== Segment start ==
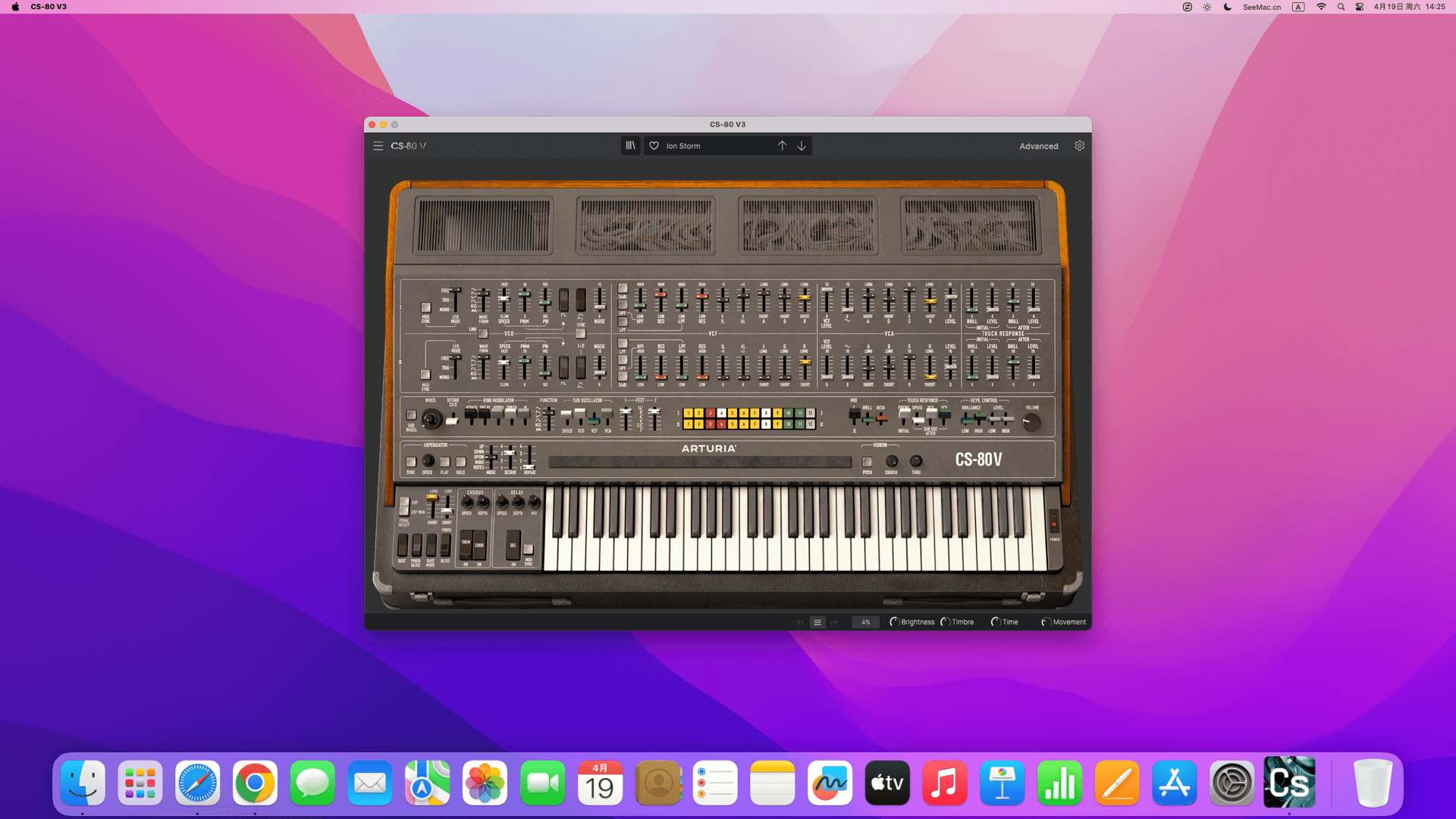Click the master Volume knob
This screenshot has width=1456, height=819.
[x=1031, y=422]
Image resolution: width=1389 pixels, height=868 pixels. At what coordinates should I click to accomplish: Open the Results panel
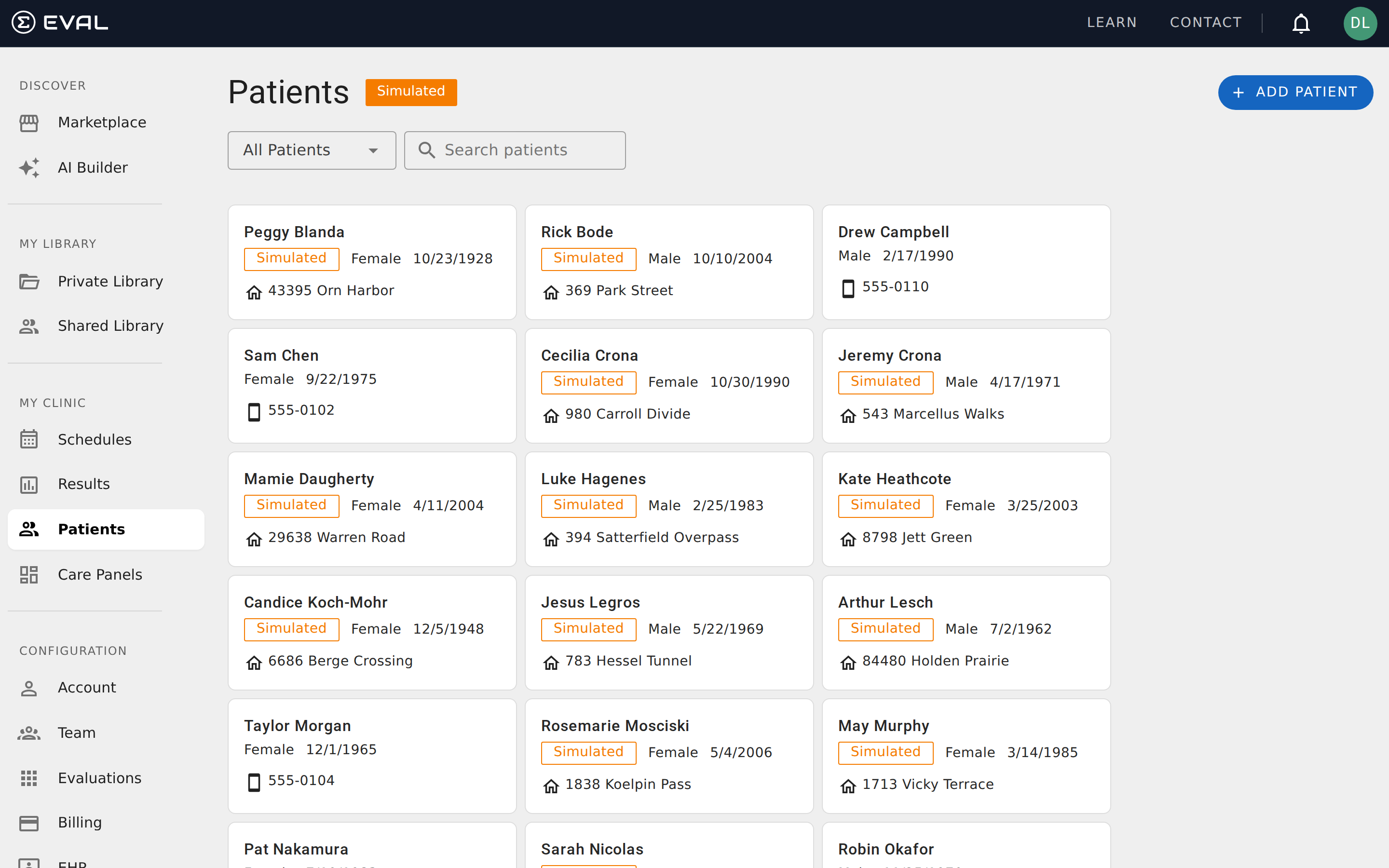[84, 483]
== Segment end ==
## What to work on
Pictures do not go in the copy. Write out exactly the lines from the line containing "Image resolution: width=1389" through the last line of the listing.

## Result
Image resolution: width=1389 pixels, height=868 pixels. At what coordinates should I click to accomplish: Open the Results panel
[84, 483]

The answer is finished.